● **Exercise prompt**:
Reproduce only this range: the line holding "The image size" through the last line of the data below, both included, exactly, with no pictures.
----- Extracted entries
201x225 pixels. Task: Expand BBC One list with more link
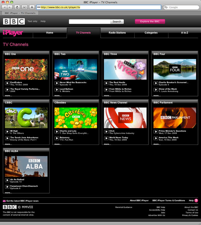tap(8, 95)
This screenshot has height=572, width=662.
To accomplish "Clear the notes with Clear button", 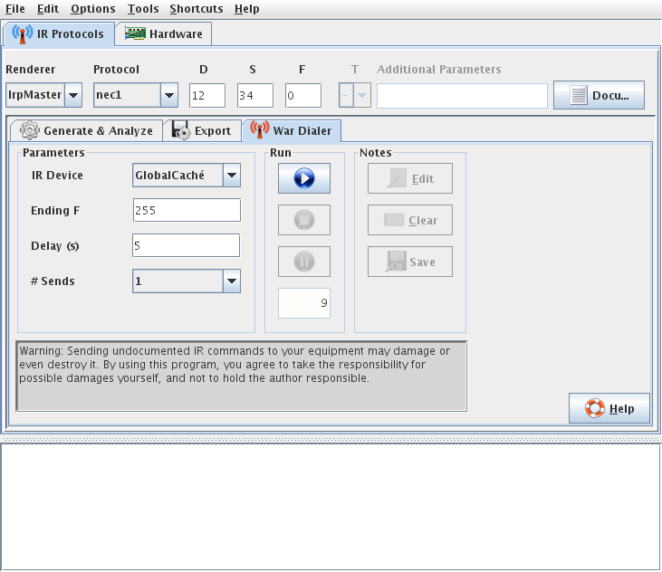I will pos(409,220).
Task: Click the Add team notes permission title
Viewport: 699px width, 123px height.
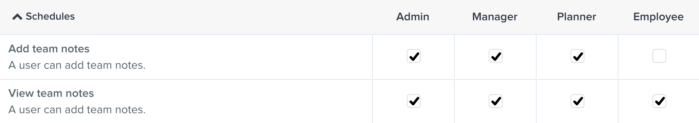Action: [49, 49]
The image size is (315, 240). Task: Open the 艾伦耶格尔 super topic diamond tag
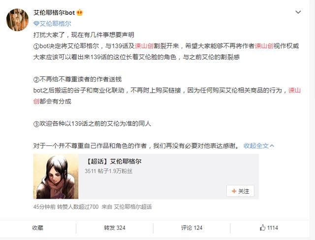(x=52, y=24)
----------
● **Output of the exercise**:
The image size is (315, 240). Task: Open the 艾伦耶格尔 super topic diamond tag
(x=52, y=24)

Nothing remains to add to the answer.